◆ Problem description:
After locating the line with "[YouTube] (970, 2338)", set down that line and all the lines that follow it, unchanged, to the end of the records; omit the pictures.

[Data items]
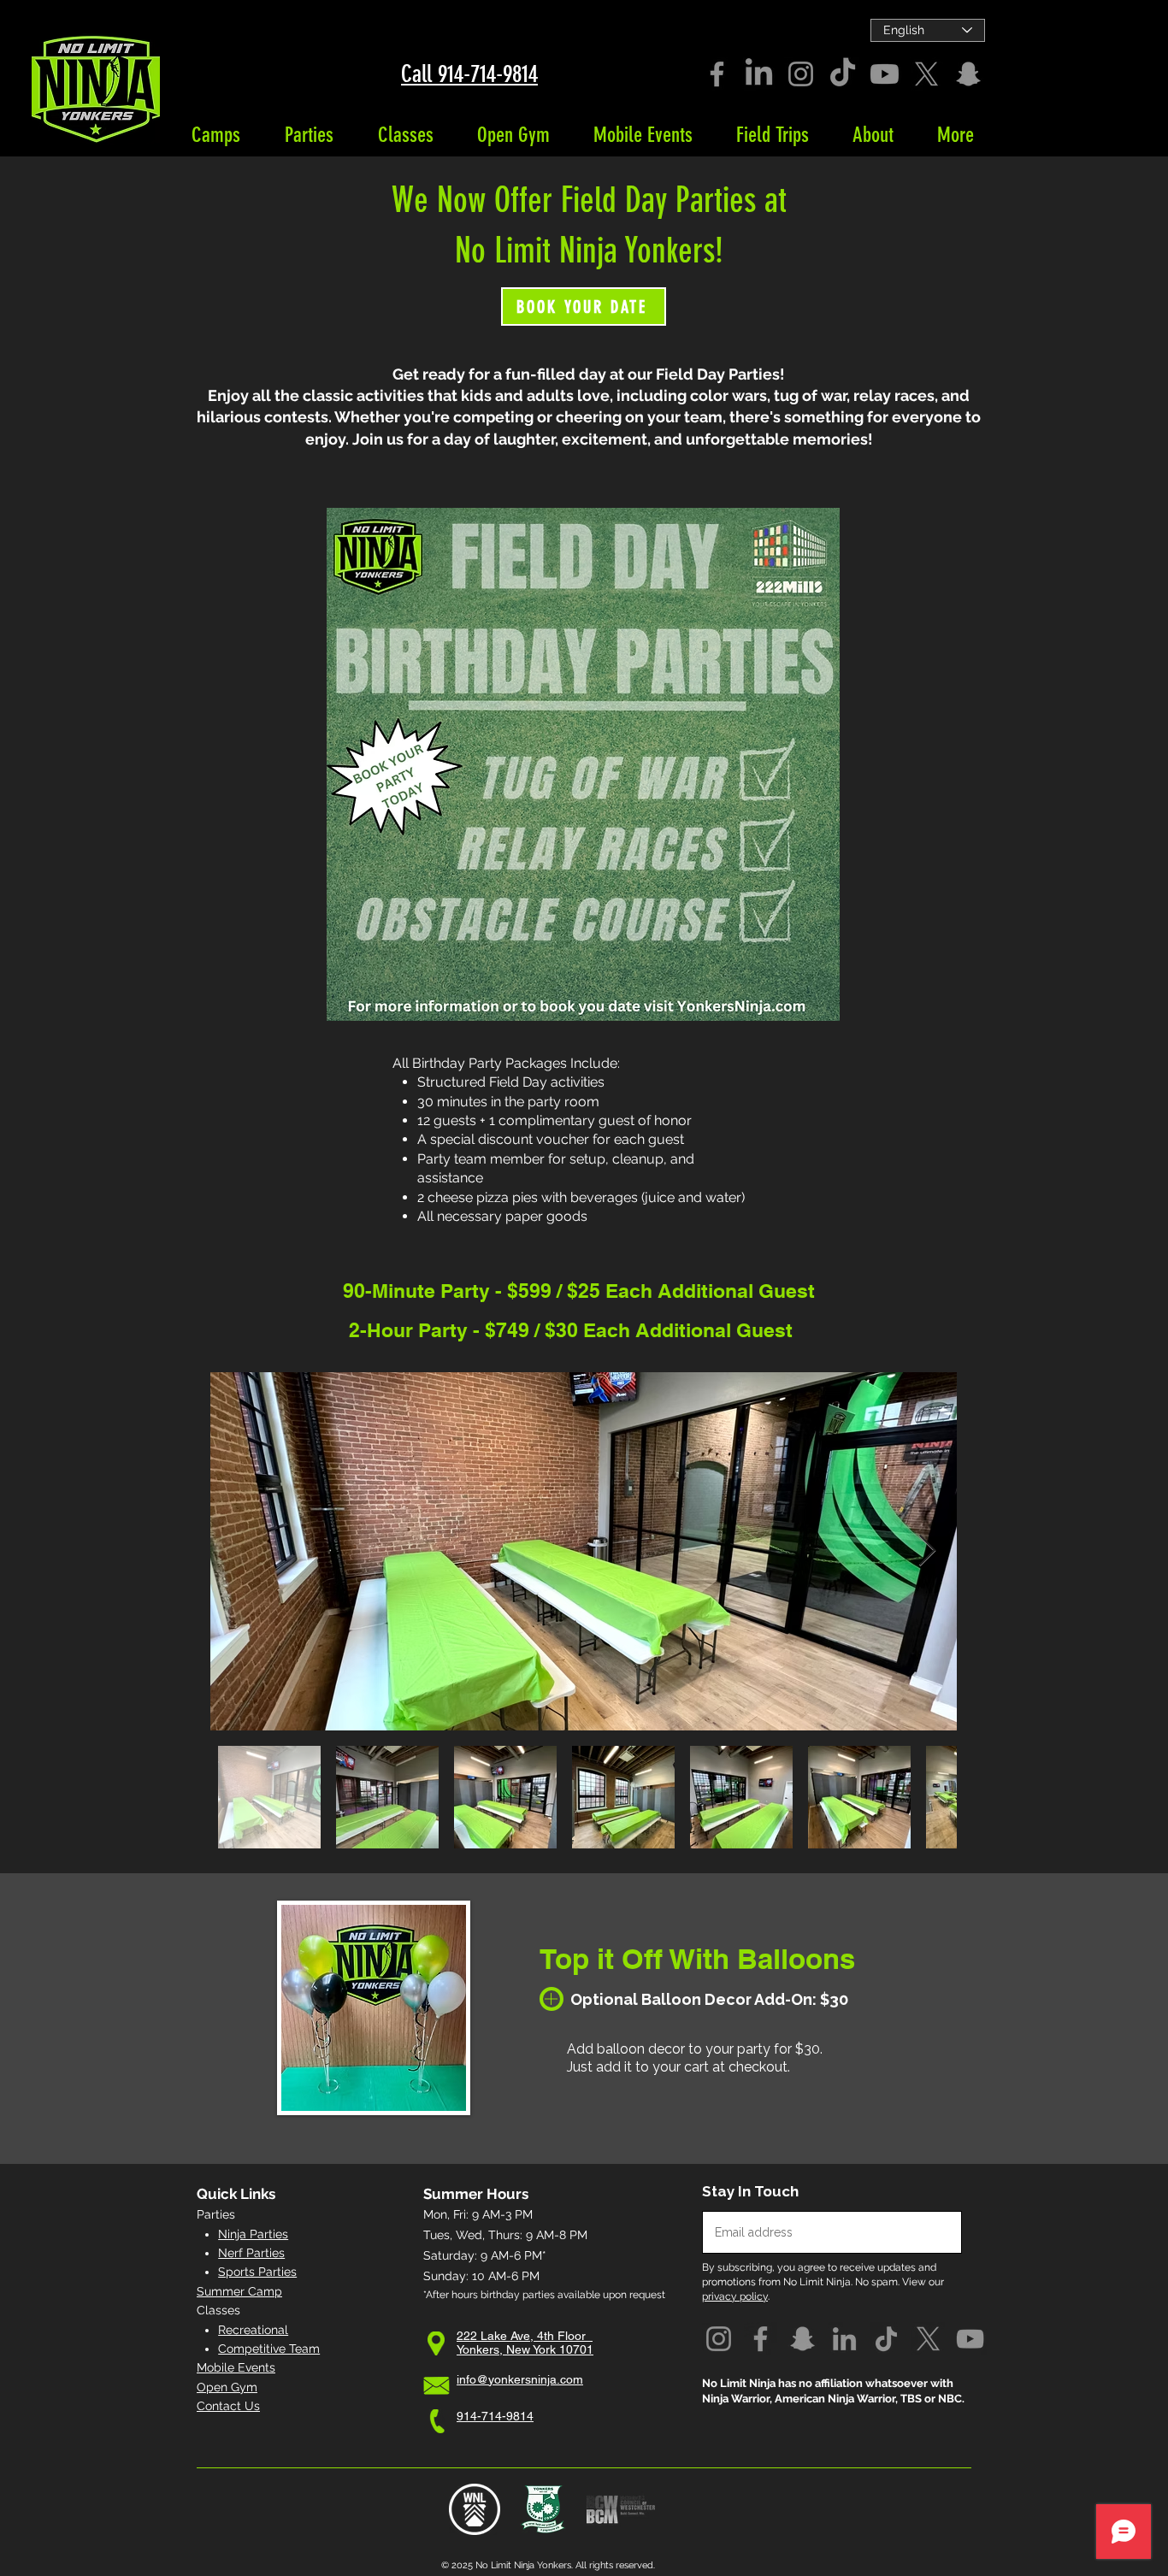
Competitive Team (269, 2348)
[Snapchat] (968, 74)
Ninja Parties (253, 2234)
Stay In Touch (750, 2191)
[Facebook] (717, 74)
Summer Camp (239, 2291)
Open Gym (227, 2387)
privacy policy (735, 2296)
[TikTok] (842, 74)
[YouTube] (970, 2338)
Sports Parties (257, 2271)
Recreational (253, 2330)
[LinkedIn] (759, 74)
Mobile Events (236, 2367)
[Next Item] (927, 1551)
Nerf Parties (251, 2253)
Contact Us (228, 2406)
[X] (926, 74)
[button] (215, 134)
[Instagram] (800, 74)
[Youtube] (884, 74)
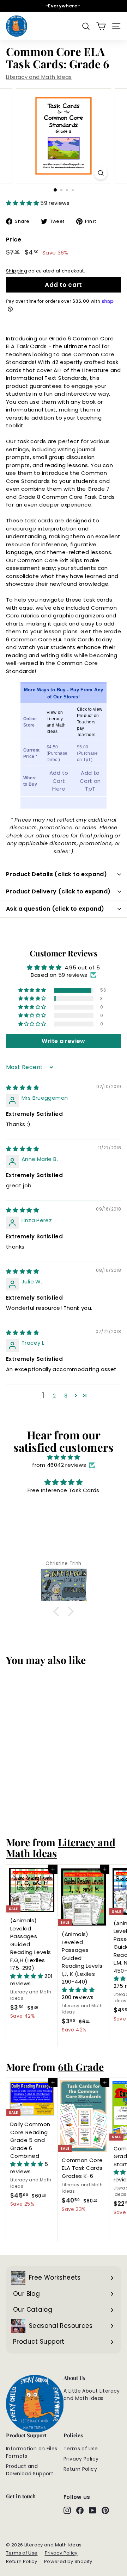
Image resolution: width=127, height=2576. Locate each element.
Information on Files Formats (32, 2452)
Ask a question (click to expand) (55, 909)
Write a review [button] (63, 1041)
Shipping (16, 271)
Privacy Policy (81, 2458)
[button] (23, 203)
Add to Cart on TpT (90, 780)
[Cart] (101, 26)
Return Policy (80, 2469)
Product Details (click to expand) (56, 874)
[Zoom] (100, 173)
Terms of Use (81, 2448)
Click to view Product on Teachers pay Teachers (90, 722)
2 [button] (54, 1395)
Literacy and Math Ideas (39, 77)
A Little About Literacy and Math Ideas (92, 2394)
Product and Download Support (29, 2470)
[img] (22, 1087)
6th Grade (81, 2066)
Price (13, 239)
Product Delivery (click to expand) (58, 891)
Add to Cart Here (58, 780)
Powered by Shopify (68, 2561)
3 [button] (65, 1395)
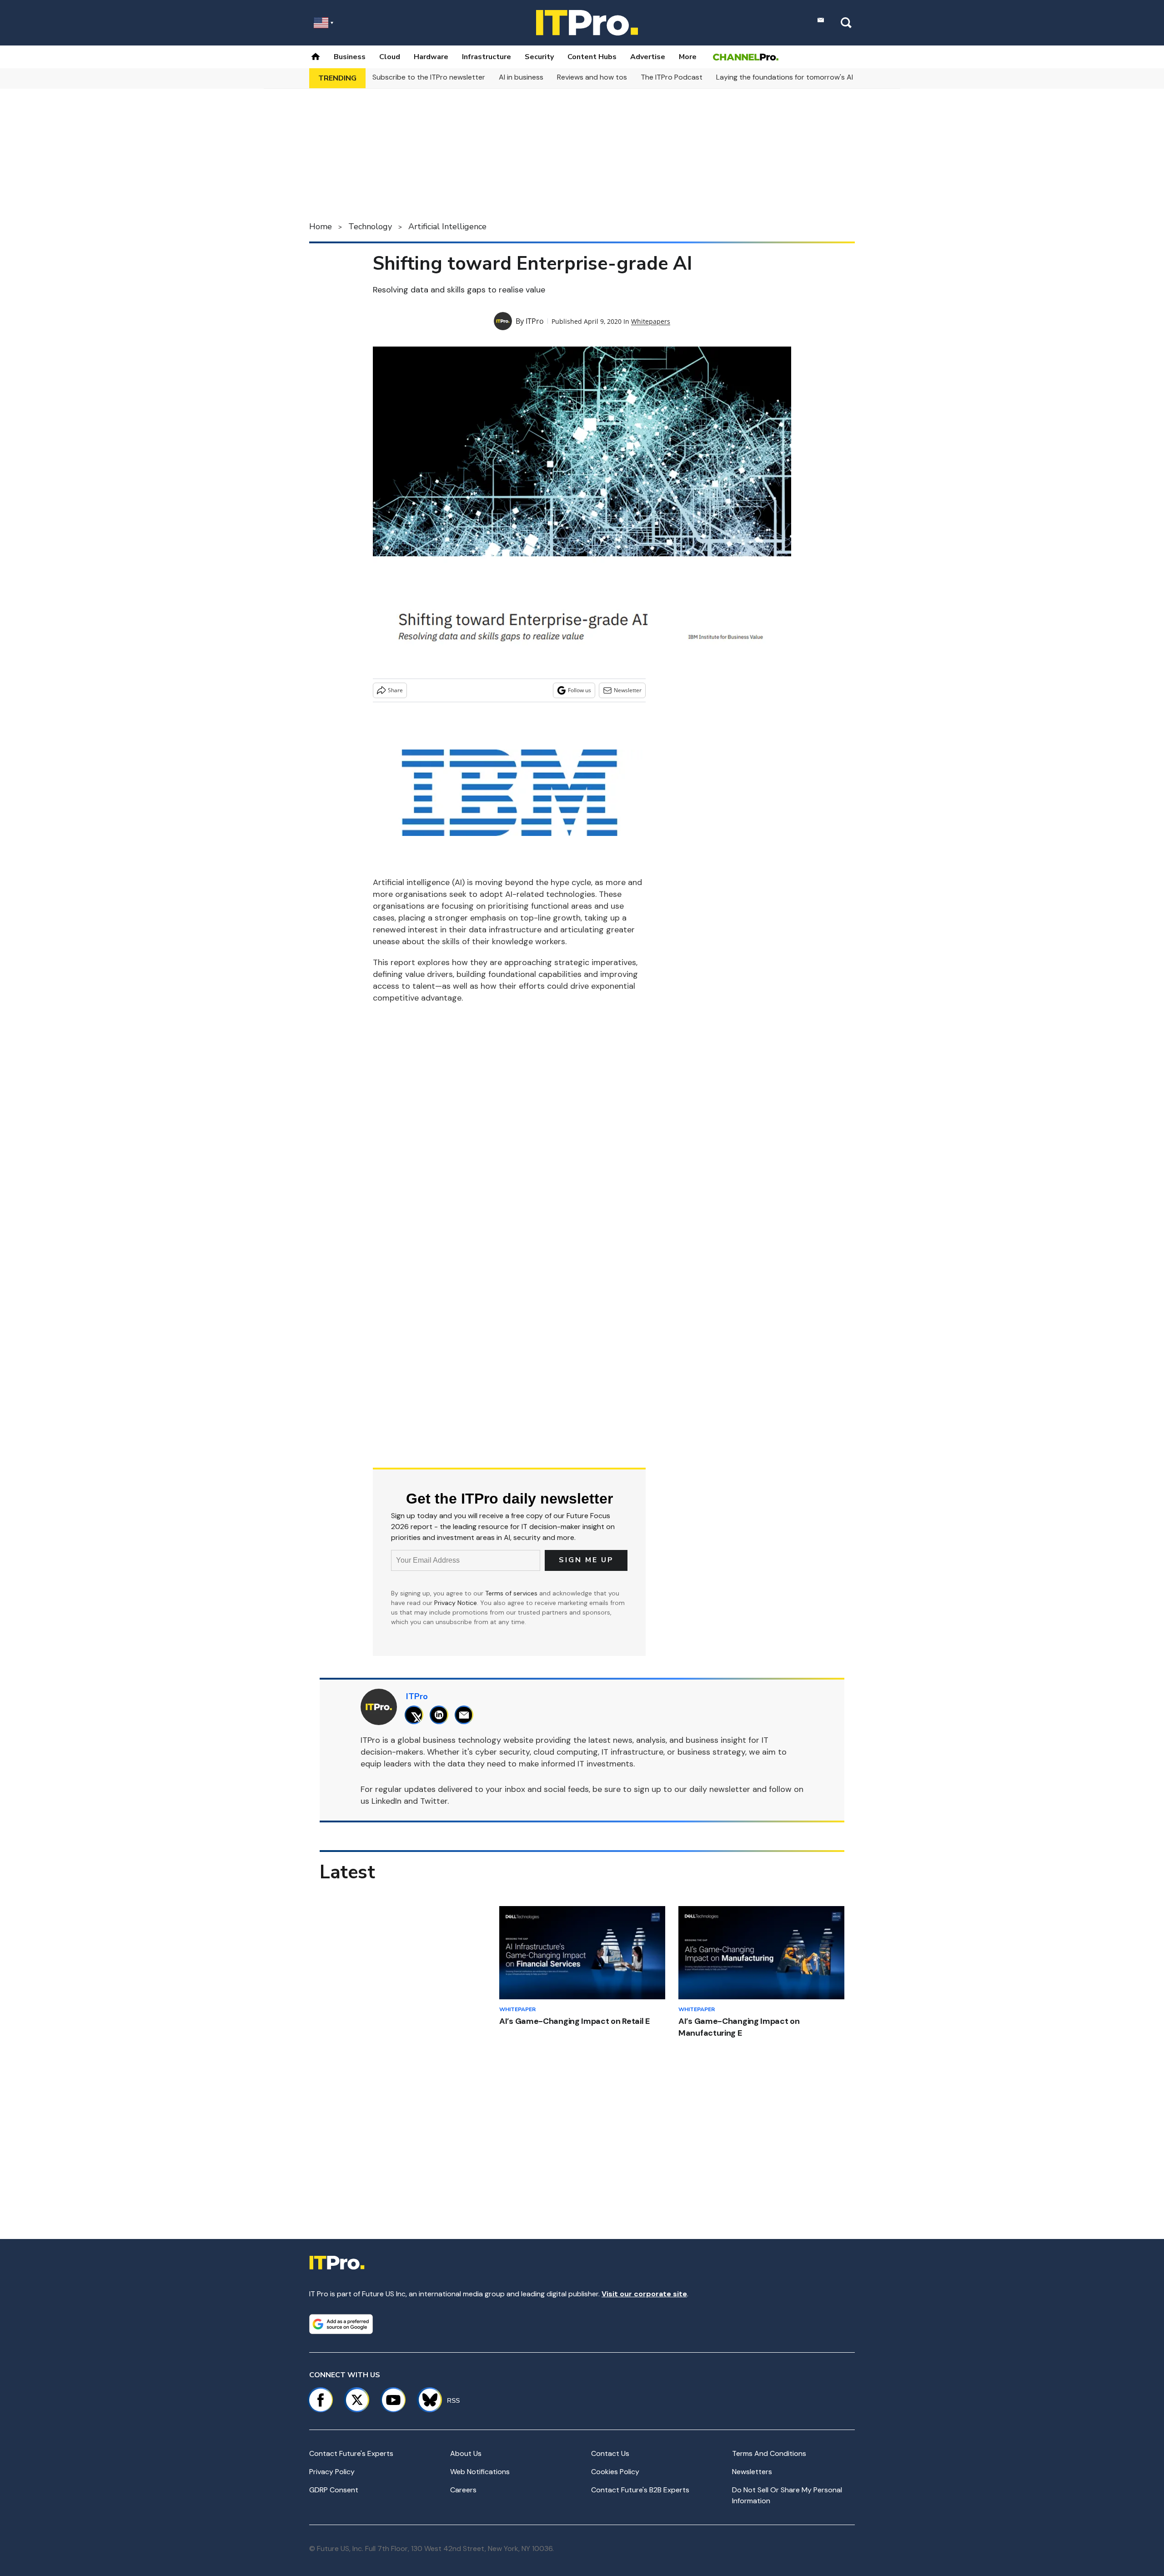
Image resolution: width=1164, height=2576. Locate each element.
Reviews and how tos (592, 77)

◆ Answer section:
[YouTube] (970, 2338)
Sports Parties (257, 2271)
Recreational (253, 2330)
[LinkedIn] (759, 74)
Mobile Events (236, 2367)
[Next Item] (927, 1551)
Nerf Parties (251, 2253)
Contact Us (228, 2406)
[X] (926, 74)
[button] (215, 134)
[Instagram] (800, 74)
[Youtube] (884, 74)
Image resolution: width=127, height=2576. Locate each element.
Information on Files Formats (32, 2452)
Ask a question (click to expand) (55, 909)
Write a review [button] (63, 1041)
Shipping (16, 271)
Privacy Policy (81, 2458)
[button] (23, 203)
Add to Cart on TpT (90, 780)
[Cart] (101, 26)
Return Policy (80, 2469)
Product Details (click to expand) (56, 874)
[Zoom] (100, 173)
Terms of Use (81, 2448)
Click to view Product on Teachers pay Teachers (90, 722)
2 [button] (54, 1395)
Literacy and Math Ideas (39, 77)
A Little About Literacy and Math Ideas (92, 2394)
Product and Download Support (29, 2470)
[img] (22, 1087)
6th Grade (81, 2066)
Price (13, 239)
Product Delivery (click to expand) (58, 891)
Add to Cart Here (58, 780)
Powered by Shopify (68, 2561)
3 [button] (65, 1395)
Image resolution: width=1164, height=2576. Locate each element.
Reviews and how tos (592, 77)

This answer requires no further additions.